4.1.8 Echange Rates ✅ Flashcards
What are the different rate systems?
- Floating.
- Fixed.
- Managed.
Explain the floating exchange system?
- Exchange rate is determined by supply and demand in the foreign exchange market.
- Gov/bank does intervene/fluctuates freely.
Explain the fixed exchange rate?
- Gov/bank sets specific rate it is committed to maintaining.
- Will buy or sell currency to maintain it.
Explain a managed exchange rate?
- Hybrid approach when authorities occasionally intervene.
- Flexibility + degree of stability.
What are exchange rates?
Purchasing power of a currency in terms of what it can buy of other.
What is the distinction between a Revaluation and appreciation of a currency?
Revaluation = increase in official exchange rate set by gov/bank. It is deliberate policy to strengthen the value.
Appreciation = natural increase in currency value due to market forces eg increase in D for currency.

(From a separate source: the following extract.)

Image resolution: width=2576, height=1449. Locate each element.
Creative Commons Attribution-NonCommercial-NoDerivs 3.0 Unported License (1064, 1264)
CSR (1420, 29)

What is the distinction between devaluation and depreciation?
Devaluation = deliberate policy by gov/bank to reduce official exchange rate to make exports cheaper/imports more.
Depreciation = currency’s value decreases in foreign exchange market.
What are the factors that effect a floating exchange rate?
- Intrest rates = higher attract forign capital/ increase demand for currency.
- Econ data = GDP/inflation affect currency demand.
- Speculation = traders move money.
- political stability = effect investor confidence.
What are ways gov can influence the exchange rate?
- Intrest rates.
- Use forign currency reserves
How can the gov use forign currency reserves to manipulate the exchange rate? Show graphs? What it an evaluation of this method?
Appreciate it = increase demand by selling their forign currency for pounds.
Depreciate it increasing supply of currency through buying forign currency or gold.
Has no long-term impact.
What is the consequence of competitive devlautio/depreciation?
Countries deliberately intervene in forign exchange market to drive down value/increase competitiveness.
- Other countries may follow or implement protectionism/disrupt world trade.
Impact of exchange rate changes to the current acc of BOP?
- Marshall Lerner = depreciation only improve trade balence if sum of PED is elastic.
- Jcurve effect = ST depreciation may initially worsen the trade balence before improving it.
Impact of changes in the exchange rate on econ growht/employment?
- Weaker currency can boost exports stimulating econ growht/reducing unemployment.
What is the impact of change in exchange rate on inflation?
- Depreciating currency can lead to higher import prices adding to inflation (SRAS shift back to higher costs).
- net exports in ad will rise.
What is the impact of a change in the exchange rate on FDI flows?
- effects attractiveness as weaker country make buying assets more appealing to forign investors eg lower costs in buying buildings.